Some 1,500 primary and middle school students in Chengdu, capital of southwest China's Sichuan Province, formed huge English letters "I LOVE YOU MOTHER" at a local school playground on Thursday afternoon and sang the song "I love you, mother" to mark Earth Day and call for the whole society to take care of the earth.
In China's northernmost Heilongjiang Province, the local environment protection authority started a crackdown on radiation pollution Thursday and punished institutions for illegally dealing with radiation waste or idle radiation facilities, in a bid to keep the earth clean.
China Central Television Station (CCTV) has put on a 20-hour TV series about Earth Day since Tuesday introducing various scientific knowledge about the earth to the public.
The Chinese government has highlighted Earth Day as well.
A populous country with limited natural resources like China should cherish forest, every river, every inch of the earth and every mine, said Chinese Premier Wen Jiabao in a letter to students of a Beijing local primary school Wednesday.
China will exploit the natural resources in a rational way since the eco-environment here faces heavy pressure, the premier said in the letter.
The primary school students wrote a letter to the premier earlier about their project to call on children across the country to protect the earth.
Sun Wensheng, minister of land and resources, said just ahead of Earth Day, "The Chinese government pledges itself to a scientific concept of development in using its resources."
The Chinese government took "Be Kind to Earth --- Scientific Development," as this year's theme of China's commemoration activities for Earth Day.
"Water" was one of the most frequently mentioned words on Earth Day in China.
The Chinese society needs to be more conscious of the water shortage and the importance of saving water, said Wu Jisong, director of the Water Resources & Hydrological Department under the Ministry of Water Resources, at a Sino-Japanese forum Thursday.
Two thirds of over 600 Chinese cities lack water and one sixth are severely short of it.

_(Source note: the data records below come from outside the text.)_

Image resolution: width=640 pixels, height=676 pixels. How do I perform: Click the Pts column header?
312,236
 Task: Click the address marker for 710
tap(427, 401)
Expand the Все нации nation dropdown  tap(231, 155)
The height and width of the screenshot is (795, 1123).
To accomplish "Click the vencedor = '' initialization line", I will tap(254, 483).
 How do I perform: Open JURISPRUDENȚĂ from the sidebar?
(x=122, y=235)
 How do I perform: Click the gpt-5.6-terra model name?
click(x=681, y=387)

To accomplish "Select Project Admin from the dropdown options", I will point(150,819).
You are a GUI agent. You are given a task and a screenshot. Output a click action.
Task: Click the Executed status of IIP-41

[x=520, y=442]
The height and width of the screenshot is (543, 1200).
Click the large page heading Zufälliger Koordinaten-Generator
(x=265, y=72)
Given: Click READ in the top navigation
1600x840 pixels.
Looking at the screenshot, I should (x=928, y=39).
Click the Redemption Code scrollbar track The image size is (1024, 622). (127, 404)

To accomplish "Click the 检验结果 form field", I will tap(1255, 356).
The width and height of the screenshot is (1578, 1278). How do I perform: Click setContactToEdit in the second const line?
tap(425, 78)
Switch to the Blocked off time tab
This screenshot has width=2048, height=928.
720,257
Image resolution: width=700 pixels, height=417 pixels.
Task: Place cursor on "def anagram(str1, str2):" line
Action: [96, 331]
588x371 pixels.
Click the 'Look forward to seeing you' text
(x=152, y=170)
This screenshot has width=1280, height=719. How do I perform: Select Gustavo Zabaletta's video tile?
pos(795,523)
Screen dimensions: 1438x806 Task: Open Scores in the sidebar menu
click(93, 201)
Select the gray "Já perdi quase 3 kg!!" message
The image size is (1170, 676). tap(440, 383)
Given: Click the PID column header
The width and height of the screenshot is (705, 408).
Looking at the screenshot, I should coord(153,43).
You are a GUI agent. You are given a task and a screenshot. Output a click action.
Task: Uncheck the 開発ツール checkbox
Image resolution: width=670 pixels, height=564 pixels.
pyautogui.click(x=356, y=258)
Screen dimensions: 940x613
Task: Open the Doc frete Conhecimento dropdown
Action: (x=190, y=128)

On the same afternoon, a small meeting was held in Beijing's Dongsi community at which delegates of residents from some communities in Beijing exchanged their ideas about how to save the water.
"My way is to wash tableware with the water I used to wash rice," said Liu Shuzhen, a granny from Jiangongnanli community, "I never use cleaning agents."
Jiang Zuhong, a teacher from the Beijing Institute of Technology, has just changed the toilet at his house from one with10-liter toilet tank to 3-liter one. "It is a waste to use so much water at once," he said.
The Beijing municipal government has said it will raise the price for water supply by next year, 1.6 yuan per cubic meter of living water higher than the present price.
However, still many ordinary people were indifferent to the Earth Day things despite promotions here and there.
"I didn't know there is an Earth Day," said Liang Wenwang, a taxi driver in Beijing in his forties. "It is the scientists' job to protect the earth. It is too far away from our life."
The scientists and experts from the Ministry of Land and Resources, the Geological Society of China and China Land Science Society launched a scientific promotion on Earth Day at a busy street in Beijing downtown Thursday.
"Only two or three people came to us during the whole morning and only asked very simple questions such as 'What's Earth Day' and 'What do people usually do on this day,'" said Jiang Xuejian, a teacher from the China University of Geosciences.
"It will be a long-term job to publicize the knowledge on protecting the earth," said Prof. Bi Kongzhang from an institute under the Ministry of Land and Resources, "It is far from enough to just do it on Earth Day."